* Objective *
Rewrite the data beginning at the line that contains "Screen dimensions: 824x782" and continuing through the end, swapping "Open" for "Launch" and leaving everything else unchanged.

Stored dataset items
#####
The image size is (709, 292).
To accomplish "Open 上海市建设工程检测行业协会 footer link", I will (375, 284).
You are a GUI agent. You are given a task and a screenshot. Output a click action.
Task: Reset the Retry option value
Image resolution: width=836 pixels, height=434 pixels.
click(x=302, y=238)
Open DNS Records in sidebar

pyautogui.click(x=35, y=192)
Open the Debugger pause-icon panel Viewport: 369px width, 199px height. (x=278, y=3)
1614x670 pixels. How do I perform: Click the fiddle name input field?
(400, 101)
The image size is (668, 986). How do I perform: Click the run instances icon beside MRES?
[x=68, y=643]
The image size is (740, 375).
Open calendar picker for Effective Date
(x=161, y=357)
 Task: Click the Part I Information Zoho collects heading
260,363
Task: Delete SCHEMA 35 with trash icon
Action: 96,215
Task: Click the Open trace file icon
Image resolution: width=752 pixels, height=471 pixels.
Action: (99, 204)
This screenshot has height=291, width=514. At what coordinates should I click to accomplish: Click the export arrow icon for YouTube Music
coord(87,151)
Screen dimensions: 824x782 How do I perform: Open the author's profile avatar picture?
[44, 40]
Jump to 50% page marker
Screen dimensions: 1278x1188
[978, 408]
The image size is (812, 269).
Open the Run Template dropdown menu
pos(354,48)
#####
* Exercise response *
Screen dimensions: 824x782 How do I perform: Launch the author's profile avatar picture?
[44, 40]
Jump to 50% page marker
Screen dimensions: 1278x1188
[978, 408]
The image size is (812, 269).
Launch the Run Template dropdown menu
pos(354,48)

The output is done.